§ **Working data**:
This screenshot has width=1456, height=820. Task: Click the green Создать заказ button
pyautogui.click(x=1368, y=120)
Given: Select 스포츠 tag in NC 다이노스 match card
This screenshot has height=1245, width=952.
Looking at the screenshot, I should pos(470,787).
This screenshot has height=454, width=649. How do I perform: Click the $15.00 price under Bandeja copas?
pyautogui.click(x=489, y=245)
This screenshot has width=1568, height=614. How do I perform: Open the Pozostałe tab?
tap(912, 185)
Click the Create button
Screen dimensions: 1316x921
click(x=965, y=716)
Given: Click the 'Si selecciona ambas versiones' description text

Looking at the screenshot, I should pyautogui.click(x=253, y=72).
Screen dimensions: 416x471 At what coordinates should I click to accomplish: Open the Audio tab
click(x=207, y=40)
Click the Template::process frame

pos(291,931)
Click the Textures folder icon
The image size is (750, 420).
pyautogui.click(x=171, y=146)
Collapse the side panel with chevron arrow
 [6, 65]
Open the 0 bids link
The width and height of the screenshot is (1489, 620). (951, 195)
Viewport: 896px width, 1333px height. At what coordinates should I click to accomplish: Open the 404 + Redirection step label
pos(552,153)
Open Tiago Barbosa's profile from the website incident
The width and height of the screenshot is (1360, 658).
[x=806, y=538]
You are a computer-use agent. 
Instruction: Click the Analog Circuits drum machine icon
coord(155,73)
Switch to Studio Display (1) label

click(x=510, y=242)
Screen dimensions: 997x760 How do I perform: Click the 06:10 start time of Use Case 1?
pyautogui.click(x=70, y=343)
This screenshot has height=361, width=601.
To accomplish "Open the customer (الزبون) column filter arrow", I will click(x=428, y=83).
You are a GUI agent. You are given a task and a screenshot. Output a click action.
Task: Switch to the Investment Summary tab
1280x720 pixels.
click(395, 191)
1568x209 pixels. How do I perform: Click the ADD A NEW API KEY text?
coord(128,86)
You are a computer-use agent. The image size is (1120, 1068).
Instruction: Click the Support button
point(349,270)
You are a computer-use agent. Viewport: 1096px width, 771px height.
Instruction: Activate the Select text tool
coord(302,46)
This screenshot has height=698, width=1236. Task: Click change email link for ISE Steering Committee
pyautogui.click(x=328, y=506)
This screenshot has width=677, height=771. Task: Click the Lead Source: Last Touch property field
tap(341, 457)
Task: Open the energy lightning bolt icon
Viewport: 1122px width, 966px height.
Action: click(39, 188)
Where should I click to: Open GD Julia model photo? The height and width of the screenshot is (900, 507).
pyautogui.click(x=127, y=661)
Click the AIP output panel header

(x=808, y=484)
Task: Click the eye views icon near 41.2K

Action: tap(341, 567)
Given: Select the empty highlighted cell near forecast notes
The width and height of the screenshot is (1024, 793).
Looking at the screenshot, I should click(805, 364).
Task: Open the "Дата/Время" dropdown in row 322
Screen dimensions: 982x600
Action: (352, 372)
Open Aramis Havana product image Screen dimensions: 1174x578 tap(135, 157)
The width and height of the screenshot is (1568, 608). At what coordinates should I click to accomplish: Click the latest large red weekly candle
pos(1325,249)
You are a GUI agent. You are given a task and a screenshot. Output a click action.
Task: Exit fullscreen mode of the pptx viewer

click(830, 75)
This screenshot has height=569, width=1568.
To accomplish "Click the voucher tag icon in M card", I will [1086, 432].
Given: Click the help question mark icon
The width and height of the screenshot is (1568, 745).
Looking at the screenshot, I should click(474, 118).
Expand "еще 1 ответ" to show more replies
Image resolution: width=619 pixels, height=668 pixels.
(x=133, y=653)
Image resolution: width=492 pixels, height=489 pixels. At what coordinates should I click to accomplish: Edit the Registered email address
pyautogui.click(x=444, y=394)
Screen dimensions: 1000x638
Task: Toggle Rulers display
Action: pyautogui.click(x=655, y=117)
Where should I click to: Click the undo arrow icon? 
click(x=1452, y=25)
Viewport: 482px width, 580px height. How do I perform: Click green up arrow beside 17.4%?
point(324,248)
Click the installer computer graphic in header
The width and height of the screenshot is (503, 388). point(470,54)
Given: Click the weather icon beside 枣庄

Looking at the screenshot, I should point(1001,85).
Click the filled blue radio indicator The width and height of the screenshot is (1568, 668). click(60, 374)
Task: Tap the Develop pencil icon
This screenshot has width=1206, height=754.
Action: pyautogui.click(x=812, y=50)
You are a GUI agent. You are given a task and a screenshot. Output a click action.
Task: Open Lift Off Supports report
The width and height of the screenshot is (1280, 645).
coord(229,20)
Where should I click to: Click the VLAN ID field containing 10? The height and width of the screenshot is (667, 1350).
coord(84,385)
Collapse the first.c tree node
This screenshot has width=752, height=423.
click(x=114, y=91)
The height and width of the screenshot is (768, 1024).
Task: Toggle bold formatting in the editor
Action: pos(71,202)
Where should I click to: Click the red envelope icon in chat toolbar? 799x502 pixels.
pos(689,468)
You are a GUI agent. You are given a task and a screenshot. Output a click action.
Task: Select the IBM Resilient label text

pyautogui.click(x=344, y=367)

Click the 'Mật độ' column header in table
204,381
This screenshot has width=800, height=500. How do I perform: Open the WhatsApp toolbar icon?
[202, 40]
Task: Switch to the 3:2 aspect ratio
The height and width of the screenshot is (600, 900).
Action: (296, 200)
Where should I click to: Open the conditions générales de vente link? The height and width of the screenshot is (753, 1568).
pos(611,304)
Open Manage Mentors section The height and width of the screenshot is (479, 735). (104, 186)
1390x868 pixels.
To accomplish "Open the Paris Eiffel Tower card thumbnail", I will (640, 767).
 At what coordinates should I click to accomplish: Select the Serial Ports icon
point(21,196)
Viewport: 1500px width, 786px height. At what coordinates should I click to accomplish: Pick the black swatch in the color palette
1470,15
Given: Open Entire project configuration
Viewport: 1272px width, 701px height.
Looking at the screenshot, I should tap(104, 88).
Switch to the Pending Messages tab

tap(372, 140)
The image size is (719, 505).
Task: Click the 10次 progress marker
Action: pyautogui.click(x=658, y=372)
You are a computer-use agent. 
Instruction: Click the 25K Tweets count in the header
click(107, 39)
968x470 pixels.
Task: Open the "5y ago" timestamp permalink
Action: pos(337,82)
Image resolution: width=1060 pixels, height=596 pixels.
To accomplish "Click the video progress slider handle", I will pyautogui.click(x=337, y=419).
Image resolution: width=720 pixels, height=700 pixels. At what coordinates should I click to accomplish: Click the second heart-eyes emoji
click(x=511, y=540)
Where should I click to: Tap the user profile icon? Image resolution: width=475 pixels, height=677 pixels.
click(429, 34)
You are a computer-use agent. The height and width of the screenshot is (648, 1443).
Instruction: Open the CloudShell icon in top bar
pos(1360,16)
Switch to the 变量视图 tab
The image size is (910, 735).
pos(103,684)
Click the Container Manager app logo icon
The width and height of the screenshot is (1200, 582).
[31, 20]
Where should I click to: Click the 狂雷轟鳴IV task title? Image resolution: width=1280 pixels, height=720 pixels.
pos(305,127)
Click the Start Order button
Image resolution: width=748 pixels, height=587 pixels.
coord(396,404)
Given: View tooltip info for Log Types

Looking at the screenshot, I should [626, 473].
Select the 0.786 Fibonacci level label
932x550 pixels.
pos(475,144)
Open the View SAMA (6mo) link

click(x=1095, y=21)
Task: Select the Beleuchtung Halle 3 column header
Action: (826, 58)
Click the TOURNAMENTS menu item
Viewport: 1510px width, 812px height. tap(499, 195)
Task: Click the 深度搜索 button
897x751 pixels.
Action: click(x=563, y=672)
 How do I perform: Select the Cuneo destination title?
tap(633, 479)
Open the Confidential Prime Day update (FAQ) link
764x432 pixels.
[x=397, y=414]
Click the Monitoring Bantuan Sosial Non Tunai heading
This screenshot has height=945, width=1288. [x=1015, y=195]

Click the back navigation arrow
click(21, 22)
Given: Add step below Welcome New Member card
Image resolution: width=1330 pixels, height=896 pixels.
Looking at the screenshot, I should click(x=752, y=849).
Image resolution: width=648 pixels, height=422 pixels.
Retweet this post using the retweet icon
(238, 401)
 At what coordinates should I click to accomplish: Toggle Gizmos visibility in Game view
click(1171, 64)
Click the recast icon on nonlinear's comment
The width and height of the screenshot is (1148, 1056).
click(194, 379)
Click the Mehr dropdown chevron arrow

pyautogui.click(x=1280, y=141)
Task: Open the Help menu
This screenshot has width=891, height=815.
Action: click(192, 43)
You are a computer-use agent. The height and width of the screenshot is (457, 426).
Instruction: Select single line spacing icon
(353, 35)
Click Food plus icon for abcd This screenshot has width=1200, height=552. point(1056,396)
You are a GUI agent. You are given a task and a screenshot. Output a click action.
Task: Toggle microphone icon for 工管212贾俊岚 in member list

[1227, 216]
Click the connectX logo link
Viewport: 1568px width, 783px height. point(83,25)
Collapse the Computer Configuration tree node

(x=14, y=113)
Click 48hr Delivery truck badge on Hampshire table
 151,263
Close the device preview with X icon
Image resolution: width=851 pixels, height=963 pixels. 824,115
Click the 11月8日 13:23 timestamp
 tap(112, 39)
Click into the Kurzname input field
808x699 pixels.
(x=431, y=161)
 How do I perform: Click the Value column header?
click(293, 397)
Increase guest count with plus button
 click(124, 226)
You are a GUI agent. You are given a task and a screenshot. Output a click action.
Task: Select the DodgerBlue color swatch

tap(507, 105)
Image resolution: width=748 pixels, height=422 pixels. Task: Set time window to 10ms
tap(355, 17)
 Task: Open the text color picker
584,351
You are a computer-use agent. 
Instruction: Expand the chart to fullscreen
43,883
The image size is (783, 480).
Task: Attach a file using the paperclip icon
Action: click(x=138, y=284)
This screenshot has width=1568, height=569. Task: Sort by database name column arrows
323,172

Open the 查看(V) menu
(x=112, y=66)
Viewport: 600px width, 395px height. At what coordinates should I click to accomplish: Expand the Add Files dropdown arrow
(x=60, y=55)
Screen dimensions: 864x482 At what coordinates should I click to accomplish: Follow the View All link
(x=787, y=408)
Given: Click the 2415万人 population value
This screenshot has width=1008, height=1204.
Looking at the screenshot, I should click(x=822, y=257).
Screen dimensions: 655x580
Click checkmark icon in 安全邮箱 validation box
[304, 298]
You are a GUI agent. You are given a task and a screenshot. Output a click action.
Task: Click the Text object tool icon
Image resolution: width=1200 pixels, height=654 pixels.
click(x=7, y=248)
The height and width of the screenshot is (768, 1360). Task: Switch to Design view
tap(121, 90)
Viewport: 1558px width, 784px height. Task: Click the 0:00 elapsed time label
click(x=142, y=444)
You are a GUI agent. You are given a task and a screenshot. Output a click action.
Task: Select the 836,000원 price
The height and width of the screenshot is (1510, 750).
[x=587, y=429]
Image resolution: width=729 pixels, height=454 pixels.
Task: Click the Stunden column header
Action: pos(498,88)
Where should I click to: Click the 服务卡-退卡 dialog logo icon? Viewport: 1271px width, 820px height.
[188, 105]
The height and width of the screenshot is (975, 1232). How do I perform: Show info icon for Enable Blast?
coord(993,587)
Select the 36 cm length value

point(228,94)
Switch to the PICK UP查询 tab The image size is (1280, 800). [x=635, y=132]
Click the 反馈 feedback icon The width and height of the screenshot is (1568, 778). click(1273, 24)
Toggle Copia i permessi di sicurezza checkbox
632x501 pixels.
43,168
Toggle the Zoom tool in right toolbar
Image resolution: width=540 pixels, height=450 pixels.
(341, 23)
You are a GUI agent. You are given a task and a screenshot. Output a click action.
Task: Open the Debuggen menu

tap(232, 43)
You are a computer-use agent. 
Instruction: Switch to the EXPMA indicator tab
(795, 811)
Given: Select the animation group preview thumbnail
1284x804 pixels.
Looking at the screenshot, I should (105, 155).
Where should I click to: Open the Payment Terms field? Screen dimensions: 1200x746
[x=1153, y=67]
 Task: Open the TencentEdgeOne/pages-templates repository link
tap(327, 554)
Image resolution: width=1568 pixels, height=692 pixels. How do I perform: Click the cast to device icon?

§ **What to produce**: Go through the listing above and return each line where the word "thumbnail" occurs.

§ **Result of this exercise**:
To accomplish "Open the Paris Eiffel Tower card thumbnail", I will (640, 767).
Given: Select the animation group preview thumbnail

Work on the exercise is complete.